Task:
This exercise calls for the line with "Instruction: Select the", the line with "Click the BIOS", and all lines between them in the material below, output exactly and with no other lines.

Listed entries:
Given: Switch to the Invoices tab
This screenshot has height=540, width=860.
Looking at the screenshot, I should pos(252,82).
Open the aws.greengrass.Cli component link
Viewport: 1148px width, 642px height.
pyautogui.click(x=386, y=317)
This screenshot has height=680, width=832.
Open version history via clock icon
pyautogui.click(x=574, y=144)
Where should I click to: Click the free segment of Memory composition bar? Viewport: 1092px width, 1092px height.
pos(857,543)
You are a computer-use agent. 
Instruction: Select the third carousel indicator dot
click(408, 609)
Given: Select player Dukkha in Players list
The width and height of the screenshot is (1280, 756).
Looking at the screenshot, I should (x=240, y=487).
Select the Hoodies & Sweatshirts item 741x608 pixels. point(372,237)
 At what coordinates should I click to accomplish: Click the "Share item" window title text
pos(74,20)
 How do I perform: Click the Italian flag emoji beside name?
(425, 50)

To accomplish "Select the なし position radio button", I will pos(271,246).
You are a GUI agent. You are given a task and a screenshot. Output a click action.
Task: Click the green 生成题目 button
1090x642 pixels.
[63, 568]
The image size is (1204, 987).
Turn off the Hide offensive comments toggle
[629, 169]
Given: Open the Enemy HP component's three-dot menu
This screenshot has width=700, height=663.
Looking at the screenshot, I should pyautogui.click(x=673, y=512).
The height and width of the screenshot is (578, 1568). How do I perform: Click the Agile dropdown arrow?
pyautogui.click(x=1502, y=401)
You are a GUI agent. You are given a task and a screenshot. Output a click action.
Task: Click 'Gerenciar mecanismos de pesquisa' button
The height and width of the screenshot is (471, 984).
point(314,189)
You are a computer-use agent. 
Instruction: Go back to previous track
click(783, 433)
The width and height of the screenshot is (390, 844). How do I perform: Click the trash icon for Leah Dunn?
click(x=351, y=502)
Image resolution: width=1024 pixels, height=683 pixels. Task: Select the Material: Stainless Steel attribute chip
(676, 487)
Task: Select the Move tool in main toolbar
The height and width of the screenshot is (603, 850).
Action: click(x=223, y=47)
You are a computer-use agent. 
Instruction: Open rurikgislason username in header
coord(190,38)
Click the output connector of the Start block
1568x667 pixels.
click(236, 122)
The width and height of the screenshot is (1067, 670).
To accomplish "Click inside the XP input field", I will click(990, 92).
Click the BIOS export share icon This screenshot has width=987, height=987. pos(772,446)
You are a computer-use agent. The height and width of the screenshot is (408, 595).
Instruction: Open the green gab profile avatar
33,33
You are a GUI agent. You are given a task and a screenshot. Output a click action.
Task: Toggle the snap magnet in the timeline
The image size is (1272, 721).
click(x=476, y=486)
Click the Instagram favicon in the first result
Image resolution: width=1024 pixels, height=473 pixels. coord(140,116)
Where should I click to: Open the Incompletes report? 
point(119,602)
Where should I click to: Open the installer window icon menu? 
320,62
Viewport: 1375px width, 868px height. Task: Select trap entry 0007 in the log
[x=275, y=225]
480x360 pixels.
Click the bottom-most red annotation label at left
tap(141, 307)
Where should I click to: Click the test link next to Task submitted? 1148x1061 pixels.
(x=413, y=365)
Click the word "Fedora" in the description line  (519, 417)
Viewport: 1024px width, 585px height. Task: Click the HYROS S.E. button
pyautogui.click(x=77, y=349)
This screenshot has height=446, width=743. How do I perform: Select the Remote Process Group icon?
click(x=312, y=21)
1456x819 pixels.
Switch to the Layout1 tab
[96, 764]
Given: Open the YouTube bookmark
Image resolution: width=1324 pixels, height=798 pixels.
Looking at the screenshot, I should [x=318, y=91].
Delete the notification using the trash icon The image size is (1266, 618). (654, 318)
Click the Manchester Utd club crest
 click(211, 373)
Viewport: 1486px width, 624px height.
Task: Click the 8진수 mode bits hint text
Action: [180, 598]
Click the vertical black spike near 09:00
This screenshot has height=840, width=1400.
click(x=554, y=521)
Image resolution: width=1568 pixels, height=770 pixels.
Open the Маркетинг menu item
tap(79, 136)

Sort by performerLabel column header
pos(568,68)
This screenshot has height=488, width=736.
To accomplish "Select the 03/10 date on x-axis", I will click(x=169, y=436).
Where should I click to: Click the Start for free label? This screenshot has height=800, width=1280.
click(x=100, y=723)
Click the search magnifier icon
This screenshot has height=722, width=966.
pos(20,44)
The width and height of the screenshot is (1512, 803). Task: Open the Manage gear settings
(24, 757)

Result of this exercise:
Instruction: Select the third carousel indicator dot
click(408, 609)
Given: Select player Dukkha in Players list
The width and height of the screenshot is (1280, 756).
Looking at the screenshot, I should (x=240, y=487).
Select the Hoodies & Sweatshirts item 741x608 pixels. point(372,237)
 At what coordinates should I click to accomplish: Click the "Share item" window title text
pos(74,20)
 How do I perform: Click the Italian flag emoji beside name?
(425, 50)

To accomplish "Select the なし position radio button", I will pos(271,246).
You are a GUI agent. You are given a task and a screenshot. Output a click action.
Task: Click the green 生成题目 button
1090x642 pixels.
[63, 568]
The image size is (1204, 987).
Turn off the Hide offensive comments toggle
[629, 169]
Given: Open the Enemy HP component's three-dot menu
This screenshot has width=700, height=663.
Looking at the screenshot, I should pyautogui.click(x=673, y=512).
The height and width of the screenshot is (578, 1568). How do I perform: Click the Agile dropdown arrow?
pyautogui.click(x=1502, y=401)
You are a GUI agent. You are given a task and a screenshot. Output a click action.
Task: Click 'Gerenciar mecanismos de pesquisa' button
The height and width of the screenshot is (471, 984).
point(314,189)
You are a computer-use agent. 
Instruction: Go back to previous track
click(783, 433)
The width and height of the screenshot is (390, 844). How do I perform: Click the trash icon for Leah Dunn?
click(x=351, y=502)
Image resolution: width=1024 pixels, height=683 pixels. Task: Select the Material: Stainless Steel attribute chip
(676, 487)
Task: Select the Move tool in main toolbar
The height and width of the screenshot is (603, 850).
Action: click(x=223, y=47)
You are a computer-use agent. 
Instruction: Open rurikgislason username in header
coord(190,38)
Click the output connector of the Start block
1568x667 pixels.
click(236, 122)
The width and height of the screenshot is (1067, 670).
To accomplish "Click inside the XP input field", I will click(990, 92).
Click the BIOS export share icon This screenshot has width=987, height=987. pos(772,446)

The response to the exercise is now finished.